When I returned early this afternoon to the Casa Santa Maria from a morning of classes at the Pontifical Gregorian University, I was both surprised and frustrated to find a notice in my mailbox that a package was supposedly being held for me (yes, I might to phrase it that way) at the nearest Italian post office (about ten minutes away on foot). I was surprised because I was not expecting a package from anyone (unless its one that was sent before Christmas and has yet to arrive) and frustrated because it meant I would effectively lose at least an hour and a half of my life simply waiting at the post office (as I described on another occasion).
Most Americans (or at least most of my family and friends) tend to think that living in Rome is a dream come true, a life filled with wonder and beauty and deliciousness at every turn. Let me assure you it is not. Living in Rome might be compared with experiencing one frustration after another while never receiving an adequate explanation for what seems to be great incompetence all around. Visiting Rome is great; living in Rome is another matter altogether.
As before, I left the Casa with a book expecting to wait for at least another 70 minutes before finally being summoned to the counter. Much to my surprise - and great delight - my number was called after only ten minutes of waiting. After showing my number, the notice for my package, and my identity card to the clerk, she disappeared into the back room to collect whatever it was that I came to collect. As I waited, I began to think that coming just before lunchtime might be a bad idea. Soon my delight would be crushed.
Fifteen minutes later she returned to the counter and told me package was not at the post office. When I asked her why and where it was, she pointed out the official notification I received today was written on Saturday. It was very likely, she said, that my package was still at the airport and might arrive at the post office perhaps tomorrow or the next day, or maybe even Saturday. Curiously, even though a tracking number - or, at least, a sorting number - has been assigned to the package, the clerk could not use it to find out where the package is. Welcome to Italian efficiency.

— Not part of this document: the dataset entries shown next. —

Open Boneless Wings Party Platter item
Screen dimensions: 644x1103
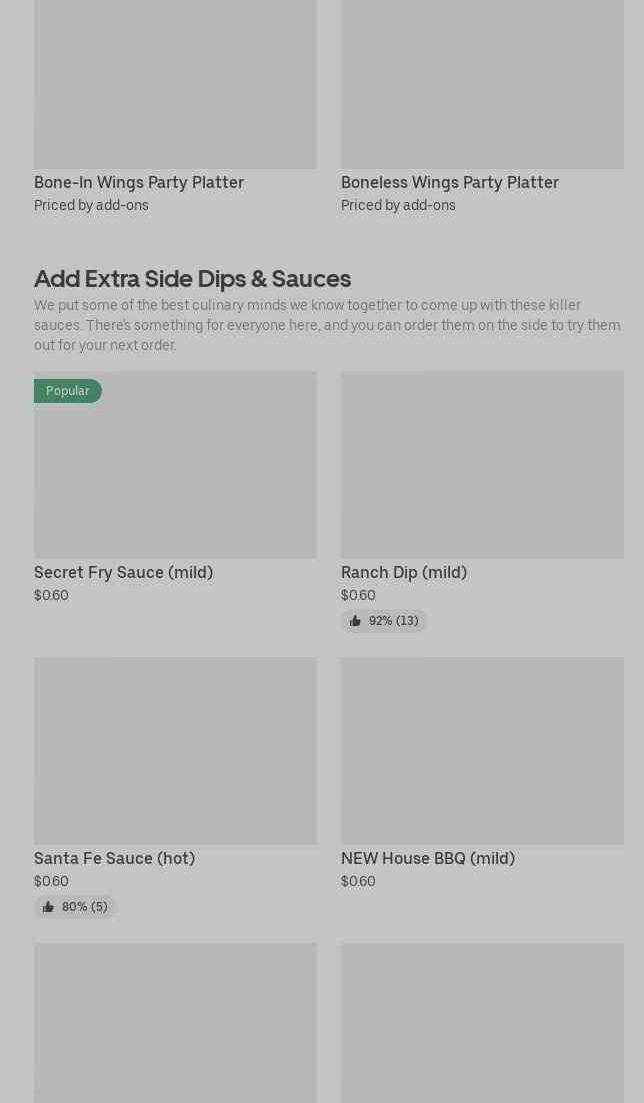pyautogui.click(x=450, y=182)
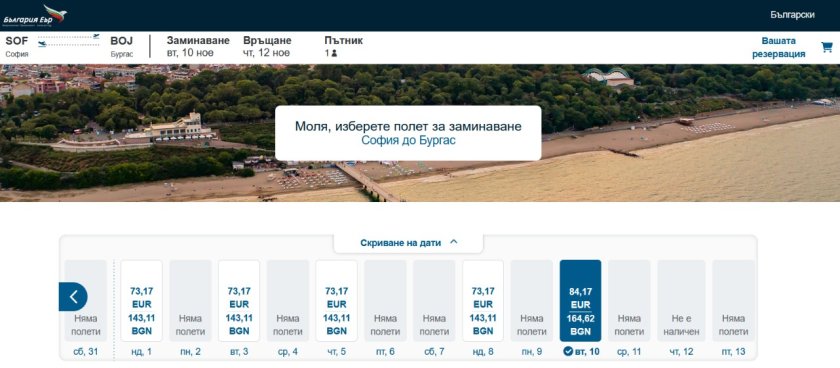Image resolution: width=840 pixels, height=368 pixels.
Task: Choose the нд, 8 date fare card
Action: point(483,301)
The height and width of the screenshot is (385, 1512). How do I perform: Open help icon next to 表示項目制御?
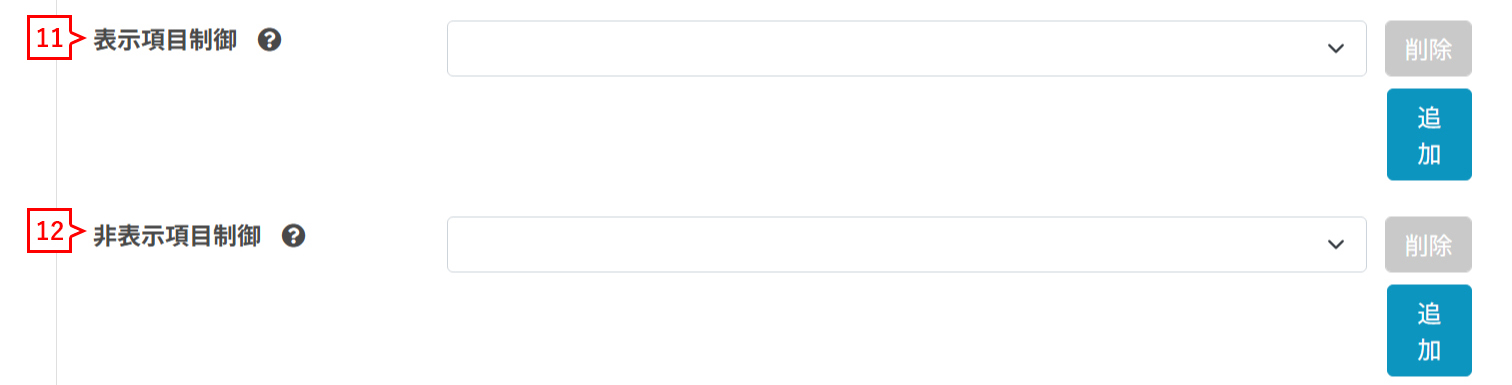(269, 40)
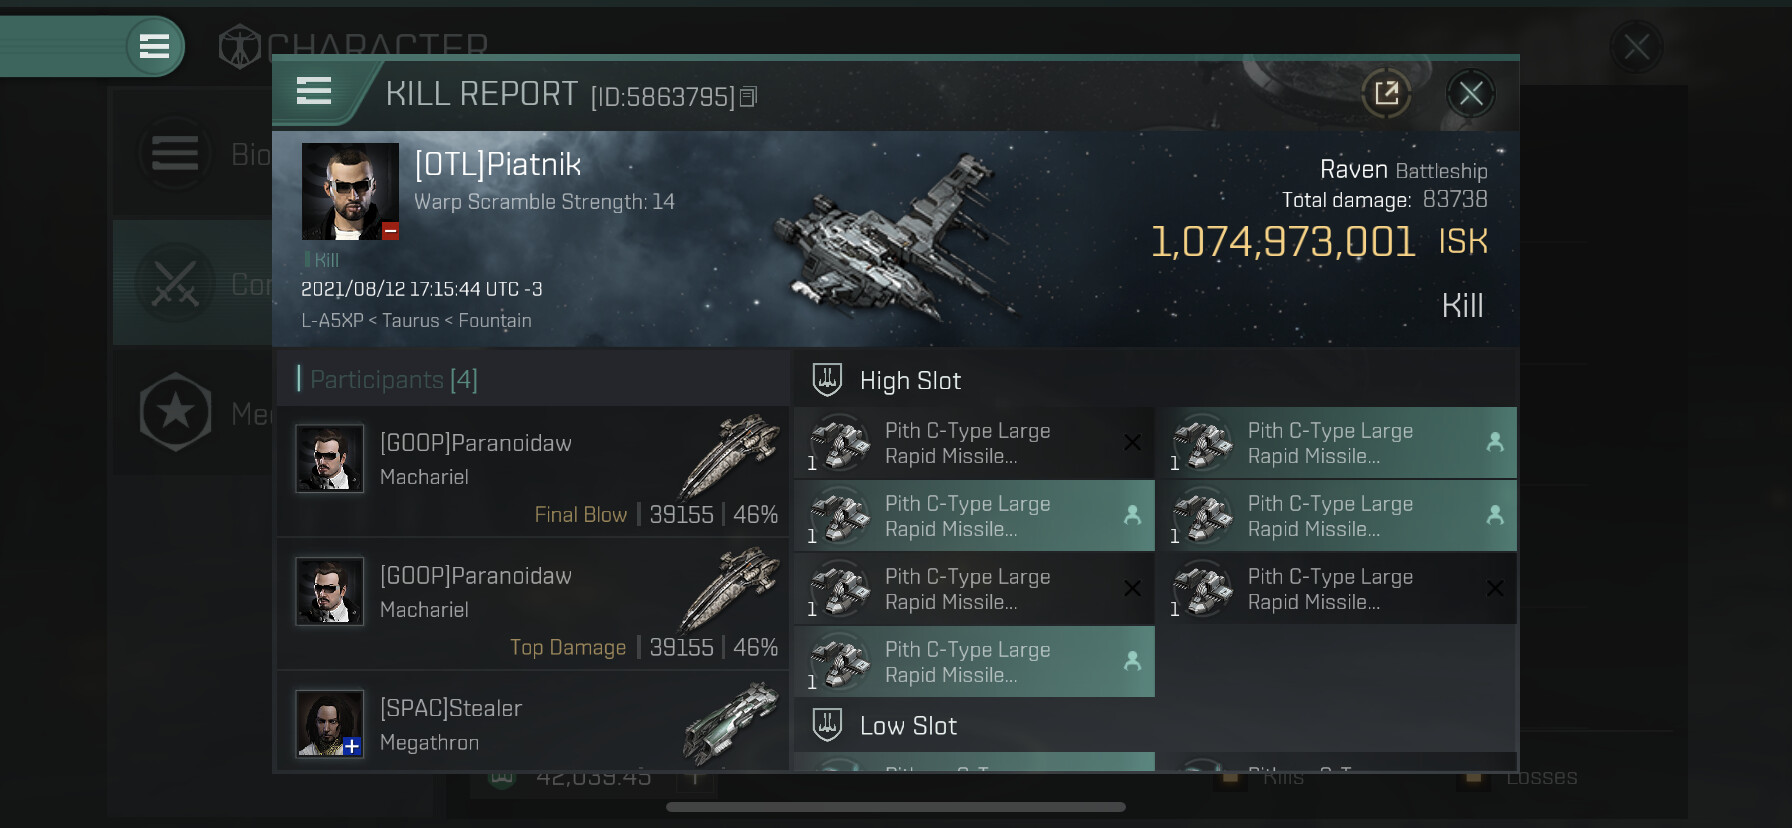Open Paranoidaw Top Damage participant portrait
1792x828 pixels.
coord(329,591)
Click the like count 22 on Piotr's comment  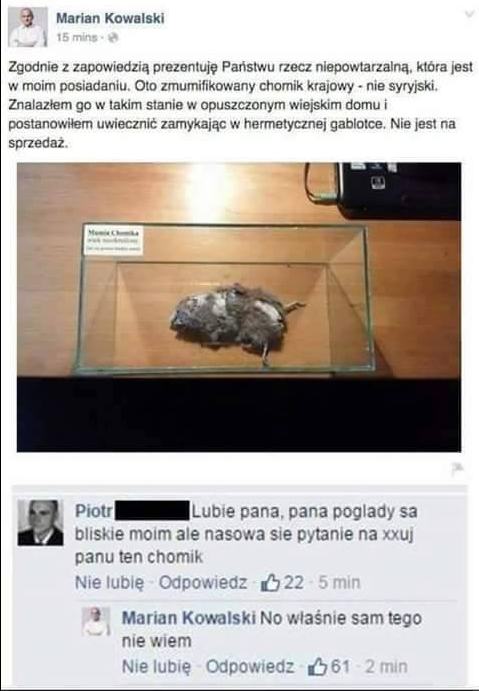(293, 582)
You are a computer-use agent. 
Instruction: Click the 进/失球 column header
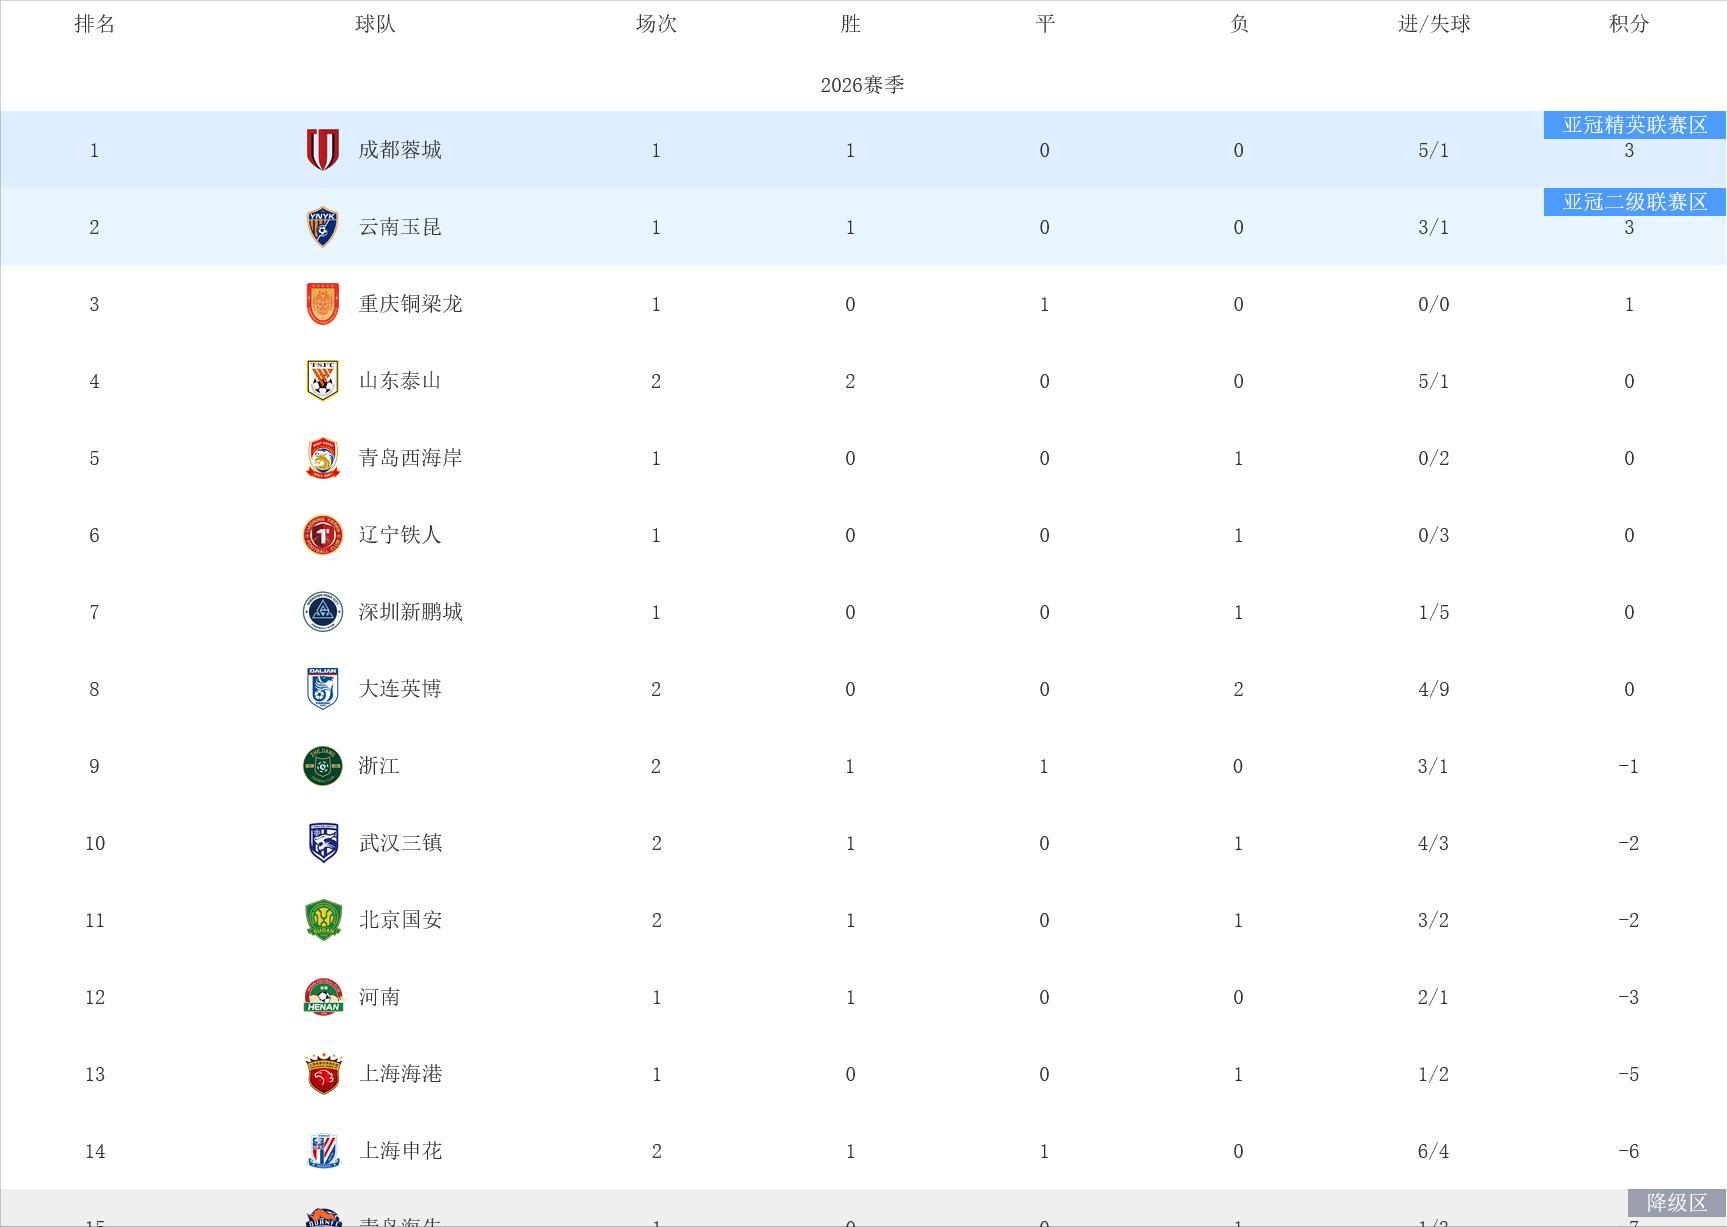[x=1434, y=24]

When I expressed my frustration at the stupidity of the entire situation, she simply said, "I don't know what to say," and sent me on my way to return again to waste more of my life waiting on Italian bureaucracy.
I cannot help but wonder just how much of my life will be wasted in the attempt to collect this package. Whatever is in this mysterious and unexpected package, it better be good.
Most days in Rome prove the truth of Monsignor Georg Ratzinger's assertion that life "can't be all peace, joy, and pancakes" (yes, the Pope-emeritus' brother said that; it's a great line).
Now I simply want to chase away my frustration with a long walk, but it looks like it might pour down rain at any moment and walking in the rain in Rome is a terrible idea as the rain makes the city dirtier than before. Hello, Monday. I may go back to bed.